Write out exactly the lines from the one containing "You are a GUI" to the end of the material, both ends included, and nothing else. Leave pictures out.

== Segment start ==

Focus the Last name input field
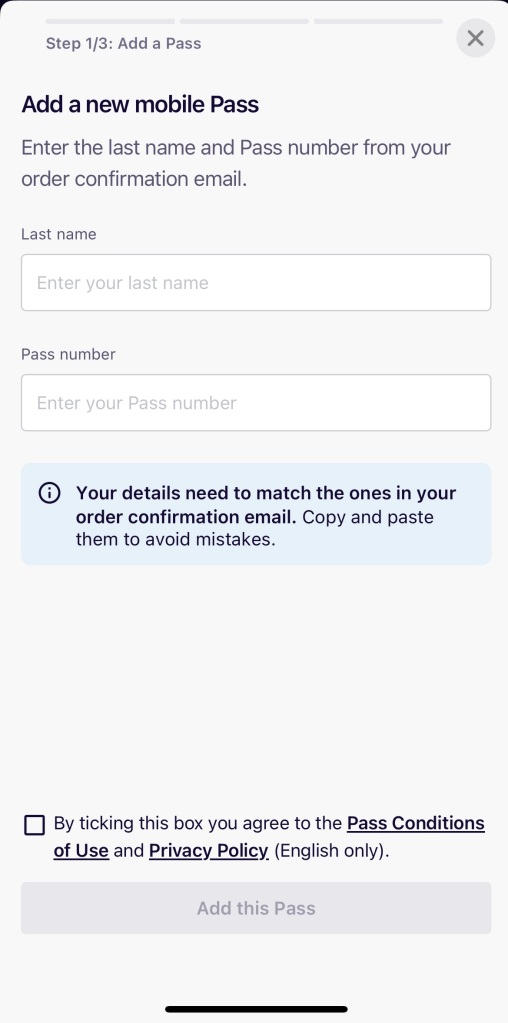508x1023 pixels. pos(256,282)
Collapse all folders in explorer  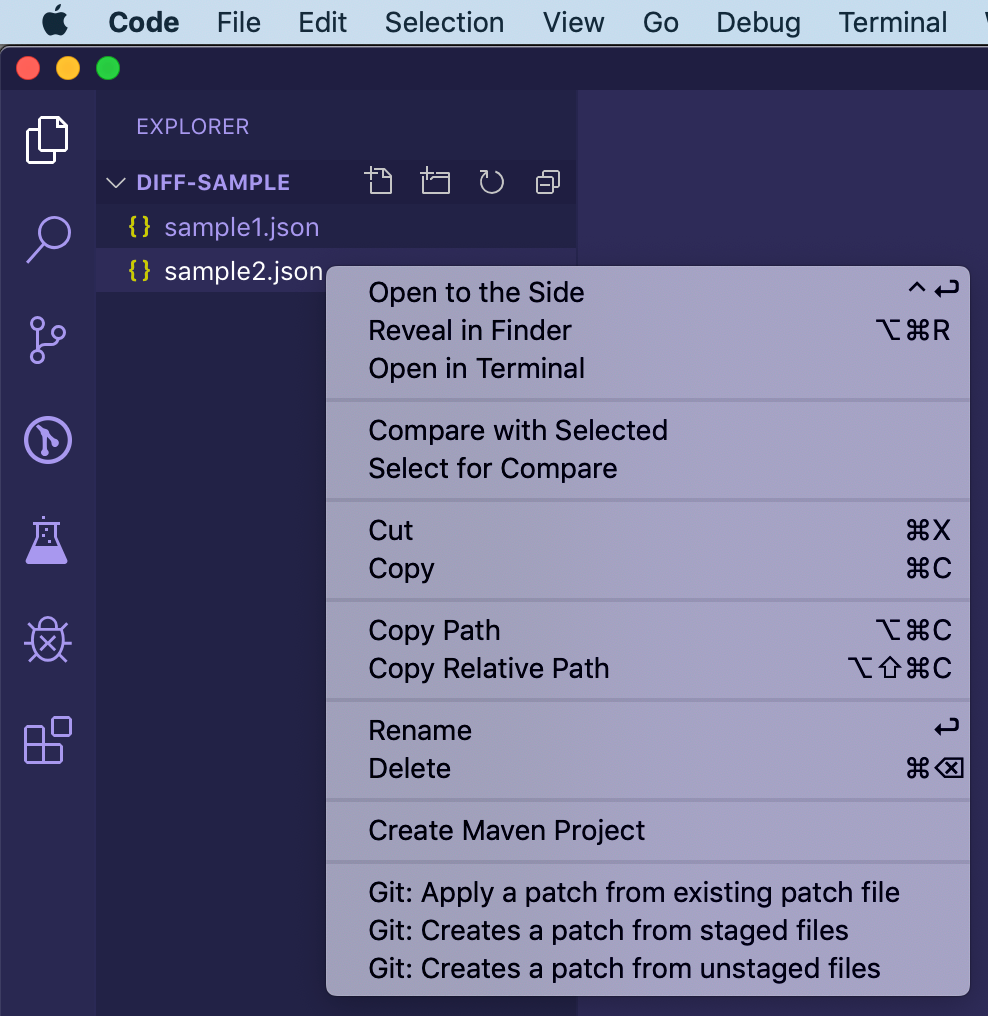[547, 182]
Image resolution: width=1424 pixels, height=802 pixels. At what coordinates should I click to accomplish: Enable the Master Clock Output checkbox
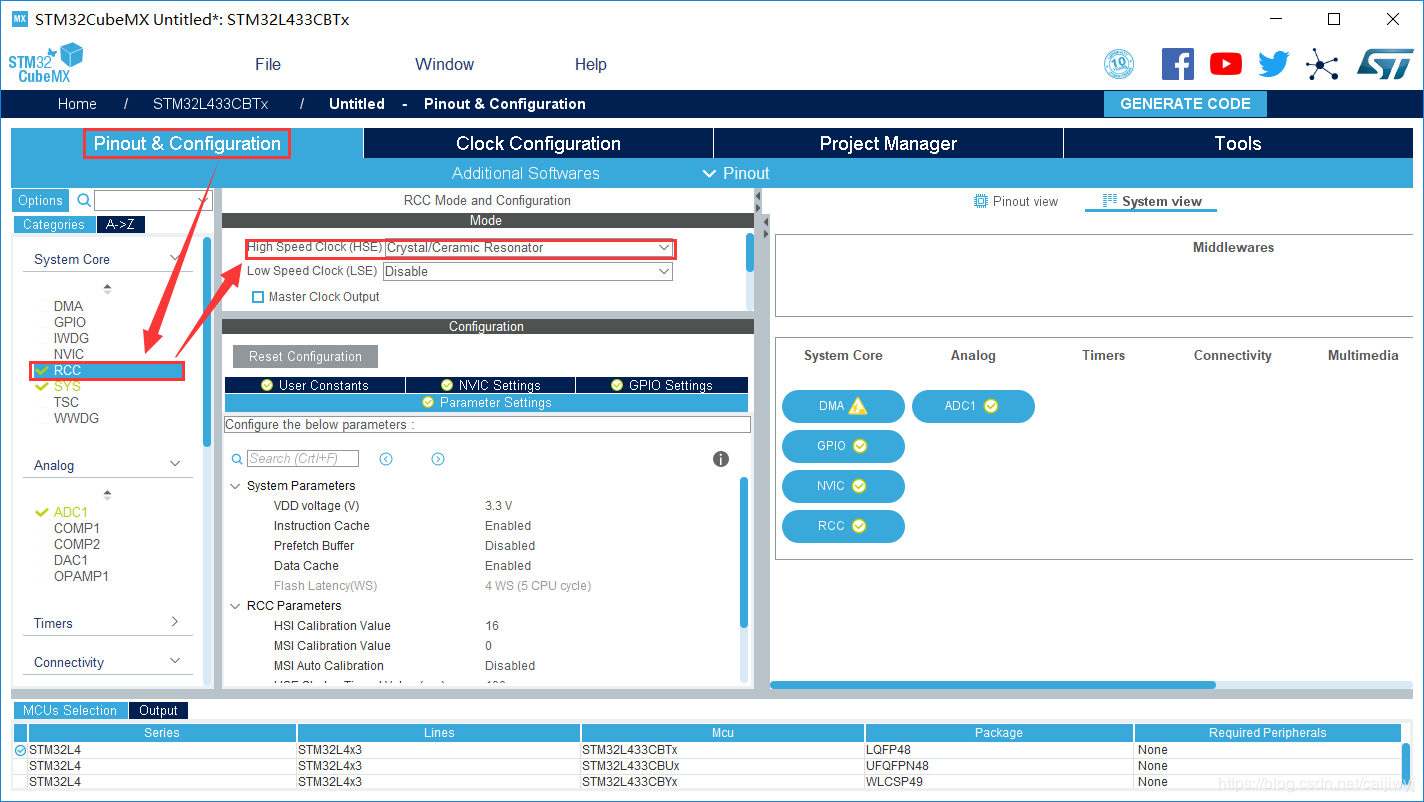(258, 297)
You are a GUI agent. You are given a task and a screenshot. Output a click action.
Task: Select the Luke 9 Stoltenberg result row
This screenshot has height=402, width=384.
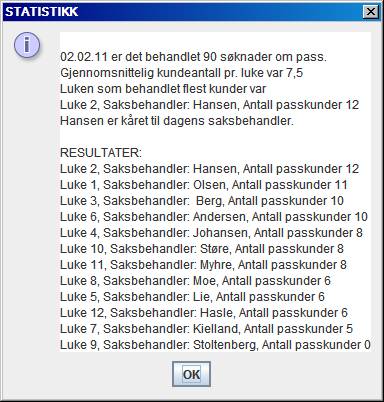215,345
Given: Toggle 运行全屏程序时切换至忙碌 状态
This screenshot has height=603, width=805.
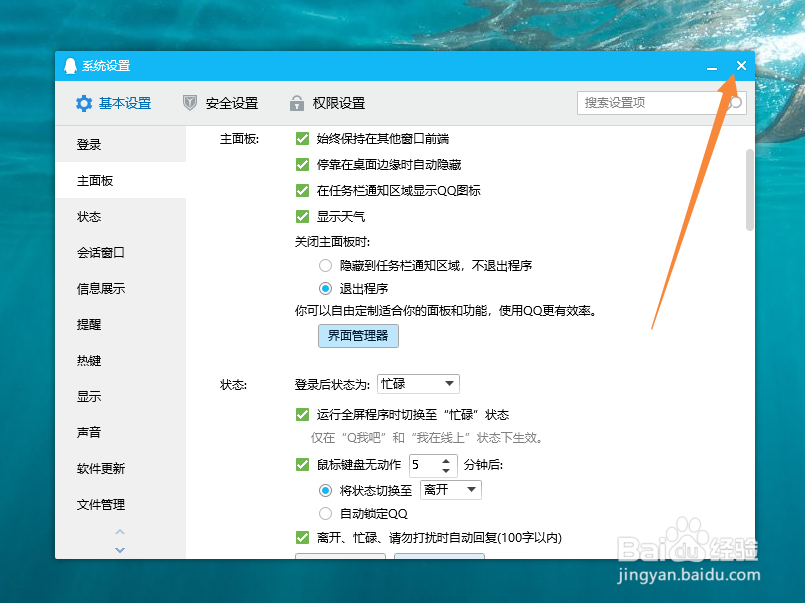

== Segment end ==

## Task result
You are a GUI agent. You are given a task and a screenshot. Output a click action.
Task: Select the Luke 9 Stoltenberg result row
This screenshot has height=402, width=384.
215,345
Given: Toggle 运行全屏程序时切换至忙碌 状态
This screenshot has height=603, width=805.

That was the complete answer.